Verfassungsschutz in Nordrhein-Westfalen: Extremismus im Internet nimmt zu

Extremisten treten in Nordrhein-Westfalen zunehmend jünger und digitaler in Erscheinung. Etwa 23 Prozent der politisch motivierten Straftaten wurden im vergangenen Jahr im Internet begangen, wie das Landesinnenministerium in Düsseldorf zur Veröffentlichung des Verfassungsschutzberichts 2024 am Mittwoch mitteilte. Dies entsprach einem Anstieg von rund 30 Prozent zum Vorjahr. Gerade junge Menschen rücken demnach zunehmend in den Fokus von Extremisten.
Die Gesamtzahl der politisch motivierten Straftaten nahm 2024 ebenfalls deutlich zu. Insgesamt wurden rund 10.772 solcher Straftaten gezählt. Zum Vorjahr war das eine Zunahme um 42 Prozent. Bei rund 19 Prozent aller politisch motivierten Straftaten handelte es sich um Hasskriminalität.
Größte Bedrohung für die Demokratie bleibt Landesinnenminister Herbert Reul (CDU) zufolge der Rechtsextremismus. Die Behörden zählten 2024 insgesamt 5641 Straftaten. Bei 78 Prozent der politisch rechts motivierten Straftaten handelte es sich 2024 demnach um Propagandadelikte und Volksverhetzung.
Auch der Islamismus bleibe eine große Bedrohung. Das sogenannte Personenpotenzial im extremistischen Salafismus lag bei etwa 2700 Extremisten. Rund 600 gelten als gewaltorientiert. Täter würden sich oft allein im Internet radikalisieren und stellten somit die Sicherheitsbehörden vor große Herausforderungen, hieß es weiter.
Das Internet werde für Islamisten "mehr und mehr zum Hochleistungsmotor für Radikalisierung", betonte Reul. Auf den Onlineplattformen Tiktok, Instagram oder Telegram hätten "Hassprediger" ihre Propaganda "perfektioniert". Der Islamismus sei "weiter auf dem Vormarsch", fügte Reul hinzu.

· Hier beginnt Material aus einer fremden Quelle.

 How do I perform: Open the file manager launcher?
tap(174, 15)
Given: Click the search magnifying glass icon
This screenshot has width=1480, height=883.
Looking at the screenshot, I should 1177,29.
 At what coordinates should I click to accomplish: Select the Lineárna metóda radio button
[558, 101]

Der Verfassungsschutz stellte außerdem mehr Aktivität im Bereich Spionage und Cyberangriffe fest. Auch gezielte Desinformation und illegitime Einflussnahme durch ausländische Akteure spielten eine zunehmende Rolle - besonders im digitalen Raum.
"Die Versuche, von außen Einfluss zu nehmen, sind in dem Maße gestiegen, in dem die Konflikte in der Welt sich verschärft haben", erklärte Reul weiter. "Vor allem Russland hat seine nachrichtendienstliche Methodik verändert und tritt zunehmend robuster auf."

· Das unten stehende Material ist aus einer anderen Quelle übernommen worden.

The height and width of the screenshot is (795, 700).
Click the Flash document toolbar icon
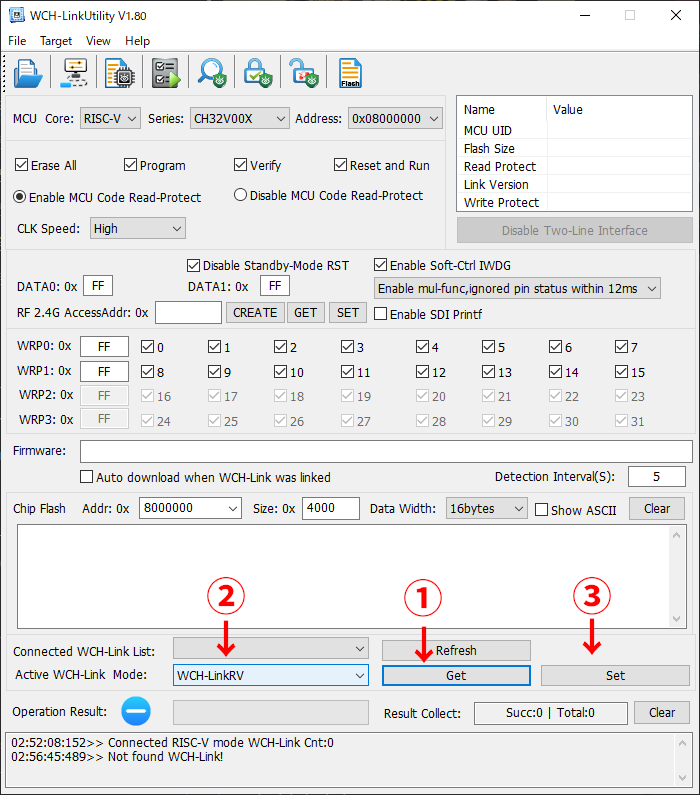(x=350, y=73)
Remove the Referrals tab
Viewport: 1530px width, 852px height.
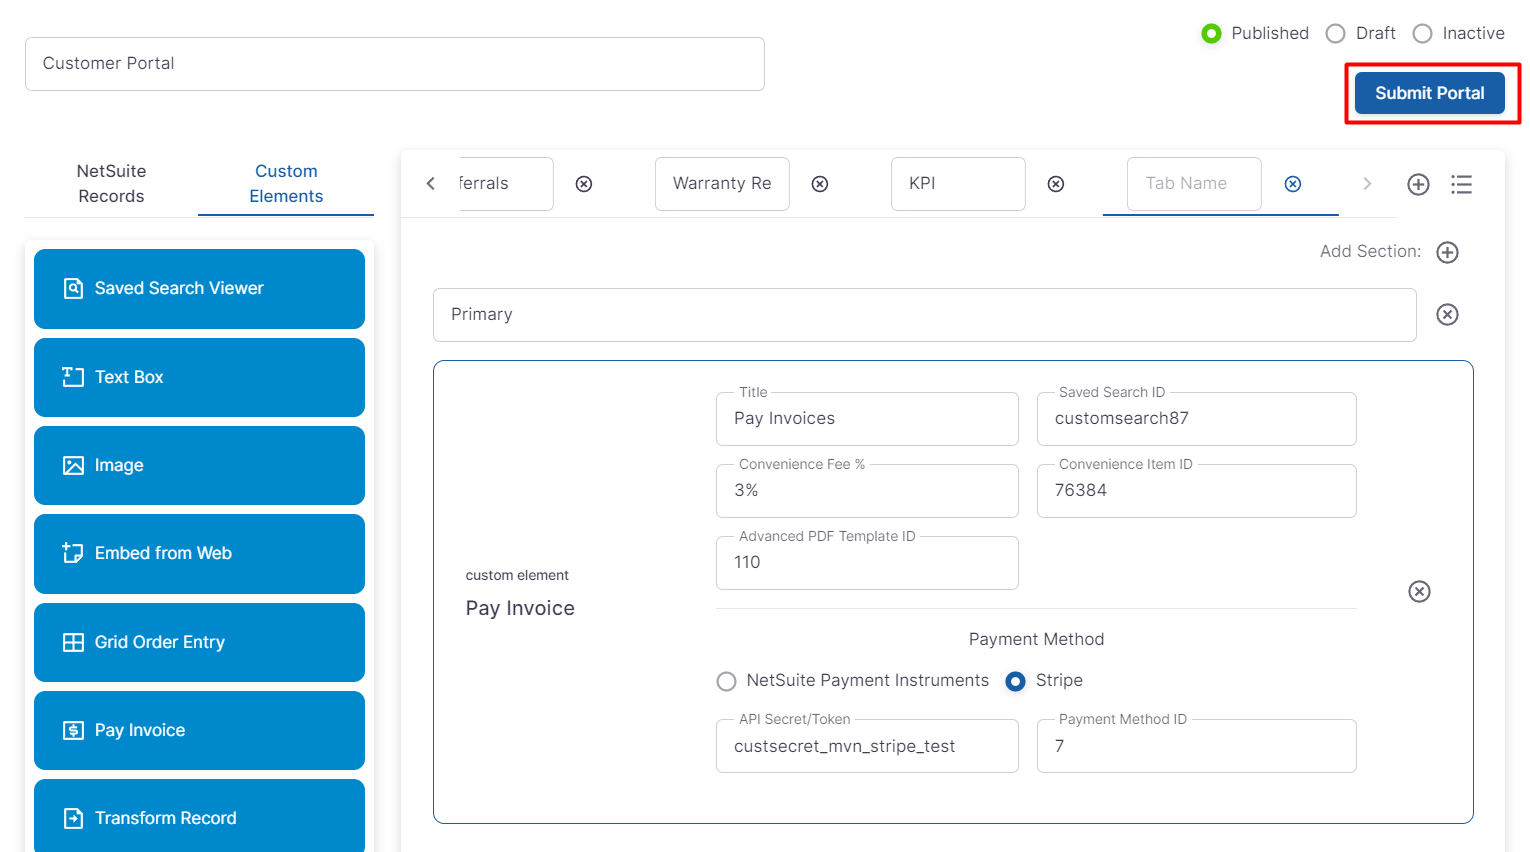click(x=584, y=184)
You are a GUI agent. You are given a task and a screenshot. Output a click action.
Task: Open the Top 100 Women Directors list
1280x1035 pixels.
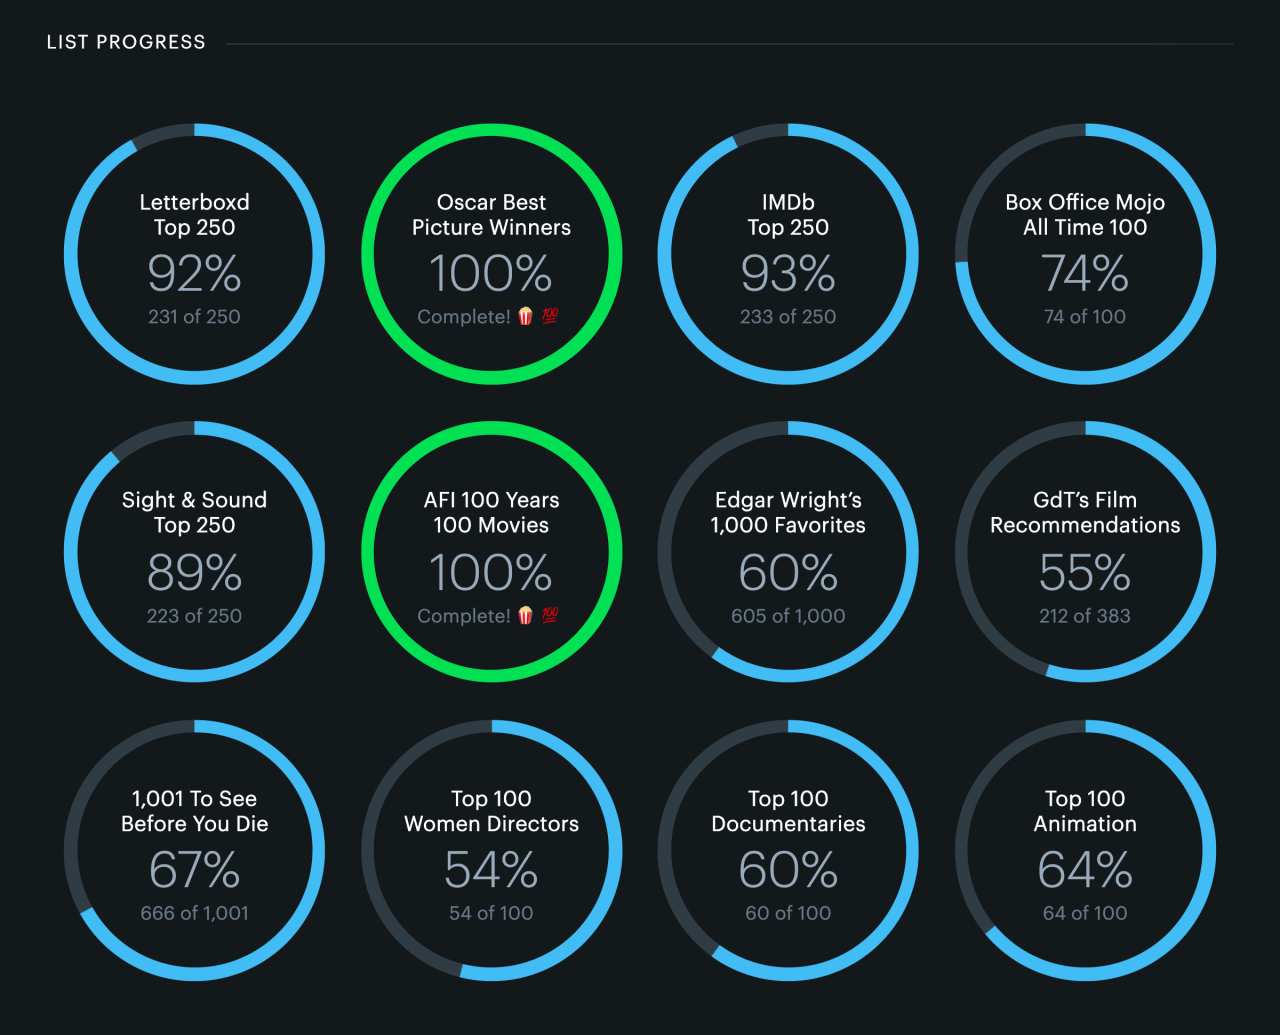point(491,811)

Auch Antisemitismus ist den Angaben zufolge weiter gegenwärtig. Im vergangenen Jahr wurden 695 Straftaten mit antisemitischem Hintergrund erfasst. Im Vorjahr waren es 547 Taten gewesen. Viele Taten davon waren Sachbeschädigungen oder Volksverhetzungen.

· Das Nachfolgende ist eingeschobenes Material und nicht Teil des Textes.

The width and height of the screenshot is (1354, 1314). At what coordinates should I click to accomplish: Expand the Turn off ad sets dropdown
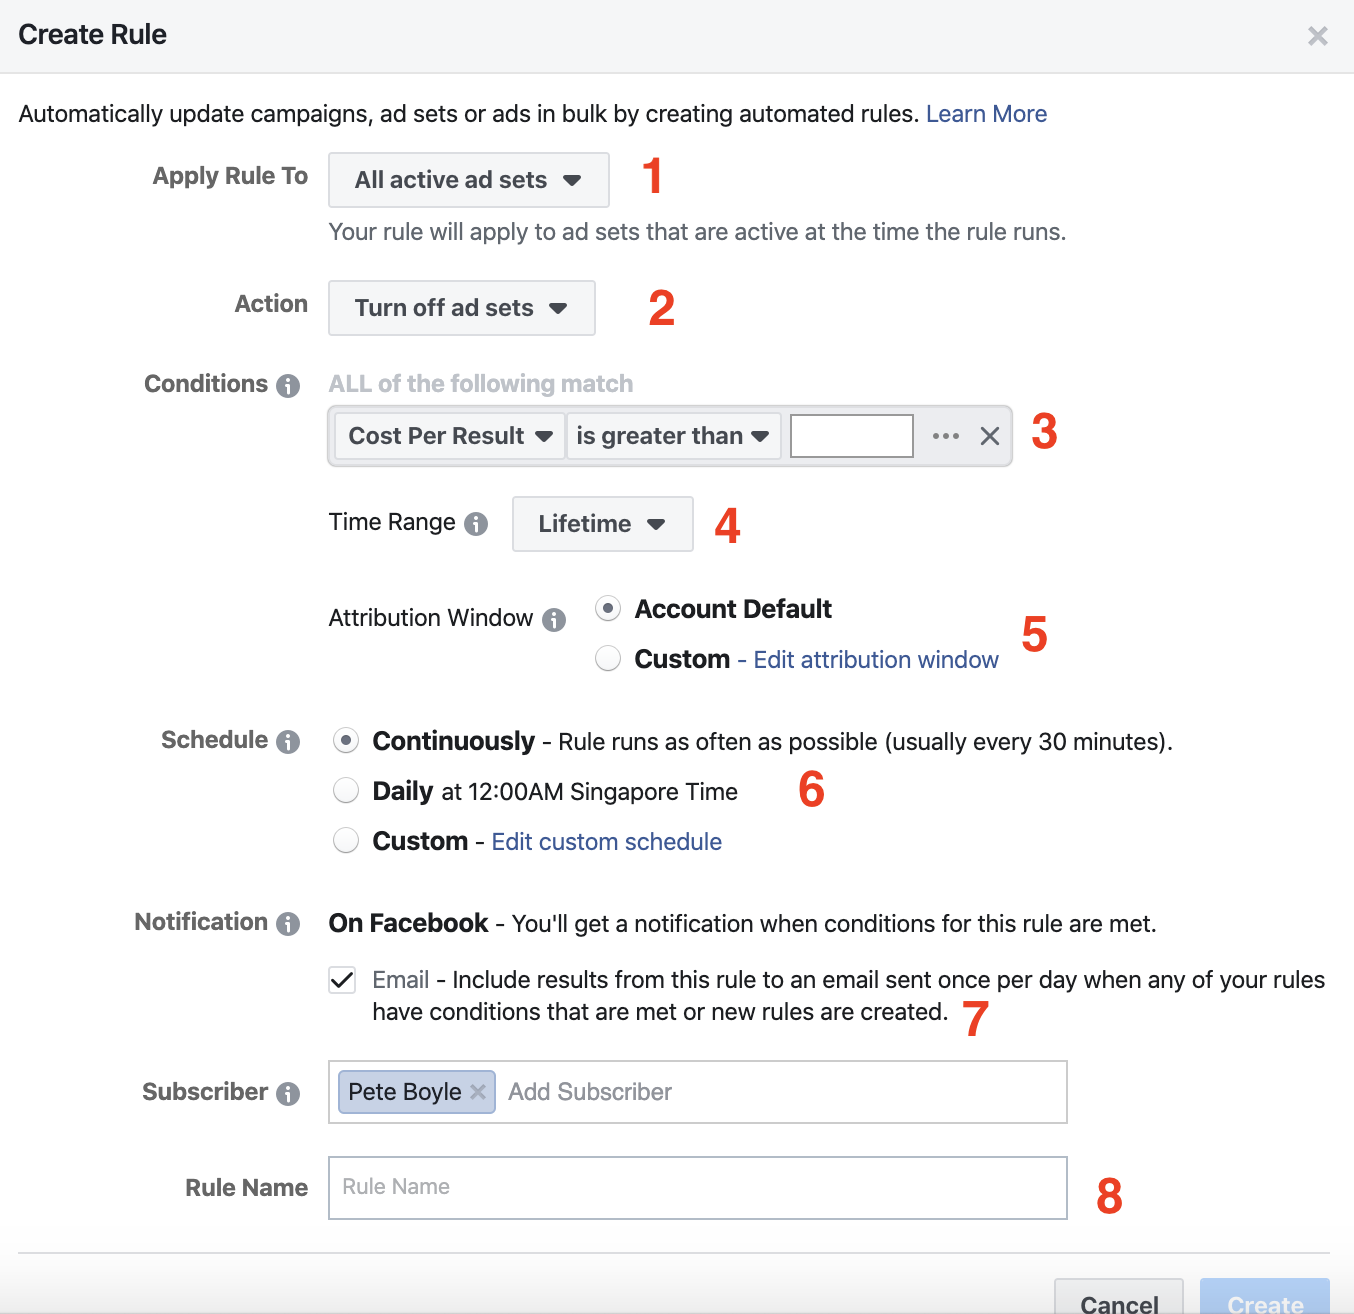pos(461,308)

Reul erklärte, dass Übergriffe auf Juden, Synagogen und Gedenkstätten "keine Seltenheit mehr" seien. Er drang darauf, jeglichem Antisemitismus entschieden "entgegenzutreten".
Im Bereich Linksextremismus wurden rund 1200 Straftaten erfasst, davon 86 Gewaltdelikte. Viele davon waren laut den Angaben Widerstandsdelikte. Linksextremisten träten zum Teil mit gewaltsamen Protesten in Erscheinung. Ziel dieser Aktivitäten sei, über anschlussfähige politische Brennpunktthemen zivildemokratischen Protest zu radikalisieren und linksextremistische Ideologie in das bürgerliche Spektrum zu tragen.